┌──

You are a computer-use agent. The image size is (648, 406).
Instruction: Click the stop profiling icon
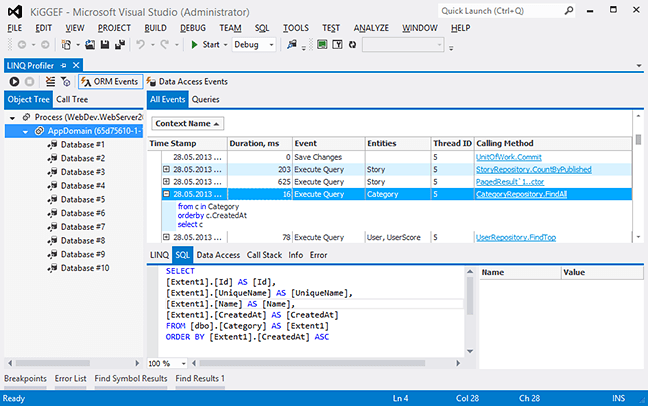tap(29, 81)
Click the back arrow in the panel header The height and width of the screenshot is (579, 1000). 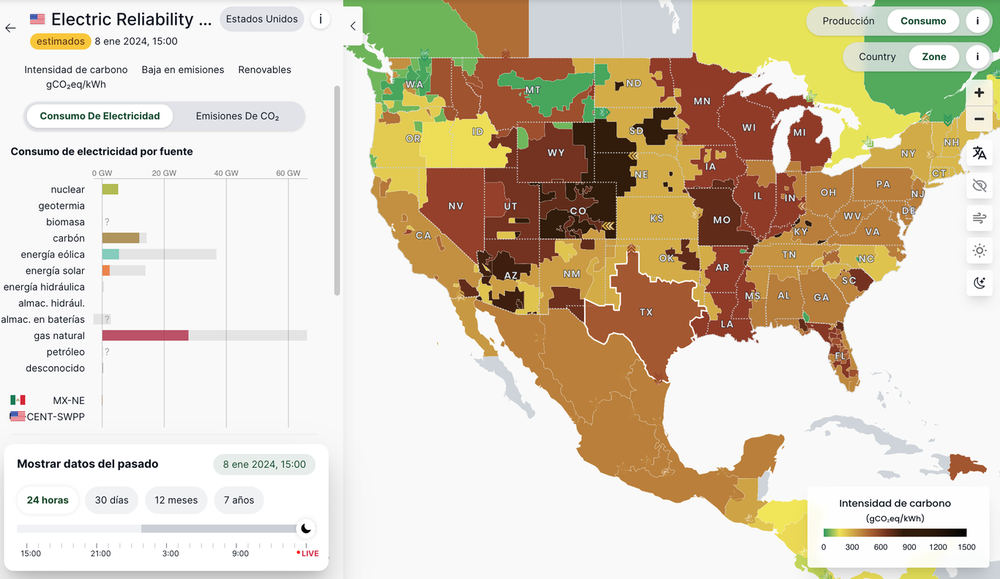click(10, 28)
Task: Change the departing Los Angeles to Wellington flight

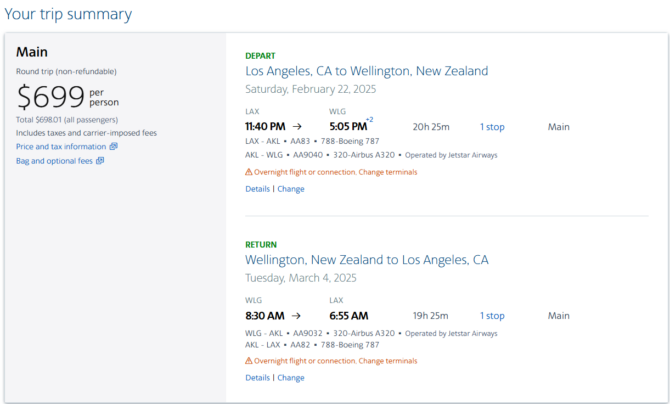Action: 291,189
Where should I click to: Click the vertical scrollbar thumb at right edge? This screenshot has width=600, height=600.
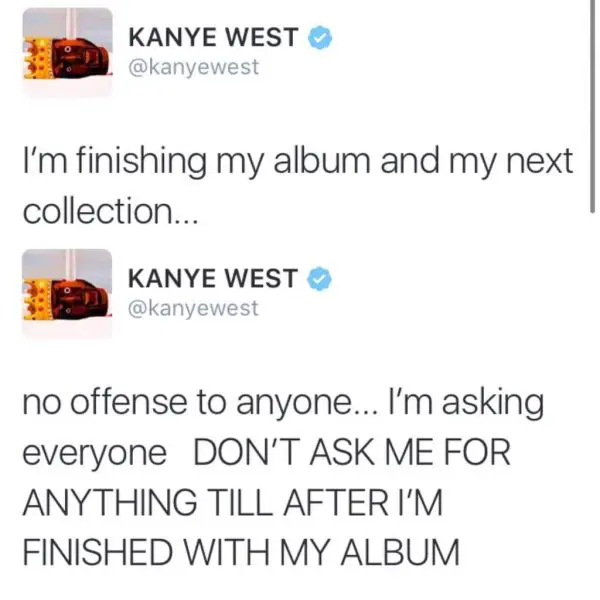pyautogui.click(x=592, y=106)

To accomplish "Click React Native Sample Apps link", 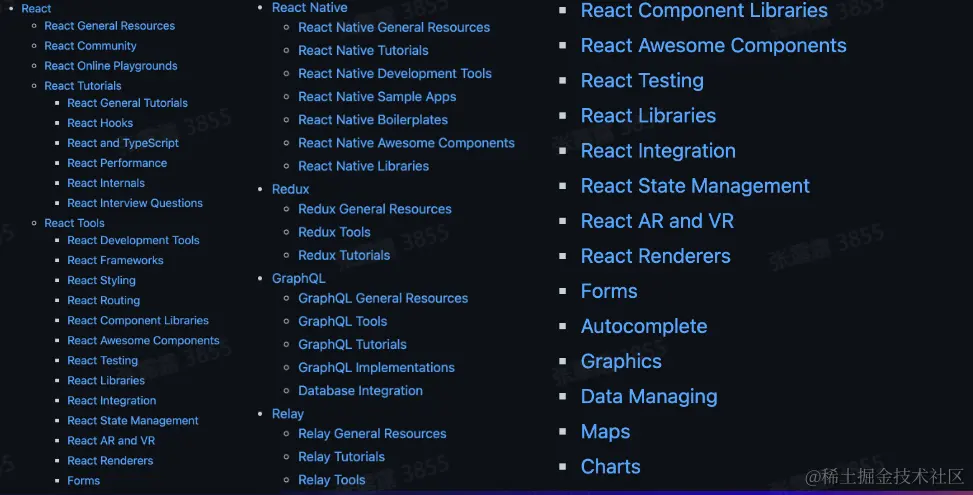I will pyautogui.click(x=377, y=97).
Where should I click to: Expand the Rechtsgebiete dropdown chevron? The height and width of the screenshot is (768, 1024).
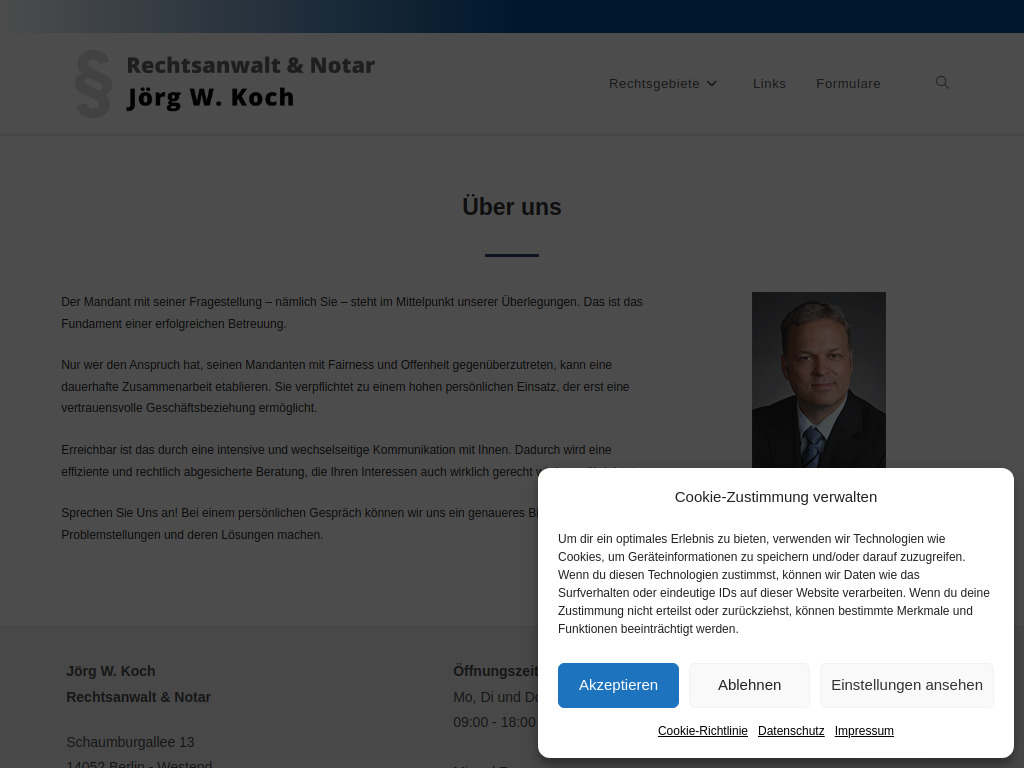coord(712,84)
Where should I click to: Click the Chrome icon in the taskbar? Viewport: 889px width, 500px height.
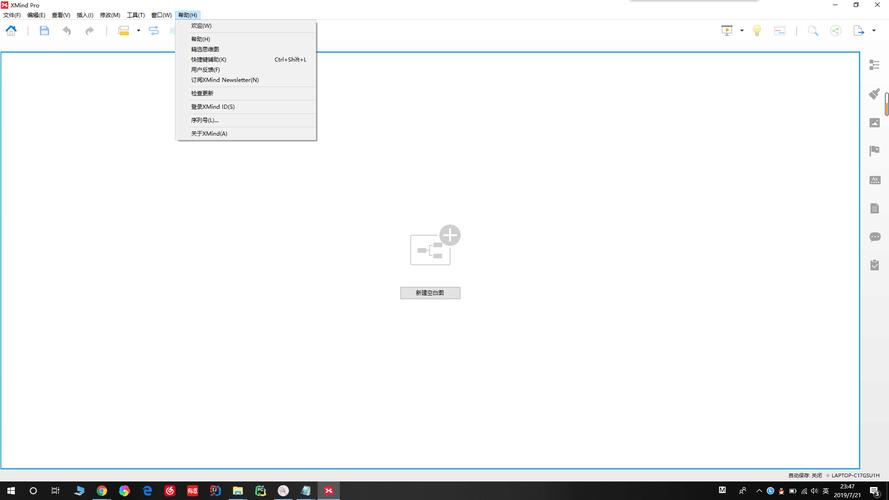pyautogui.click(x=102, y=491)

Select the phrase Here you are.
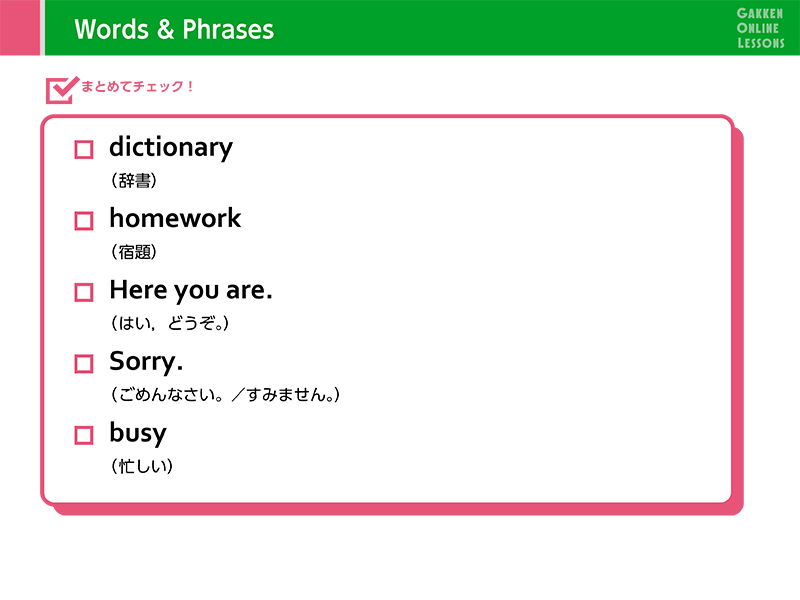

└──

:: Action item ::
Find the line containing "Where should I click to: Click the Chrome" in the listing above. Please restate word for word that line through the last one, leaving out the pictures.

:: Answer to this exercise ::
Where should I click to: Click the Chrome icon in the taskbar? Viewport: 889px width, 500px height.
pyautogui.click(x=102, y=491)

Select the phrase Here you are.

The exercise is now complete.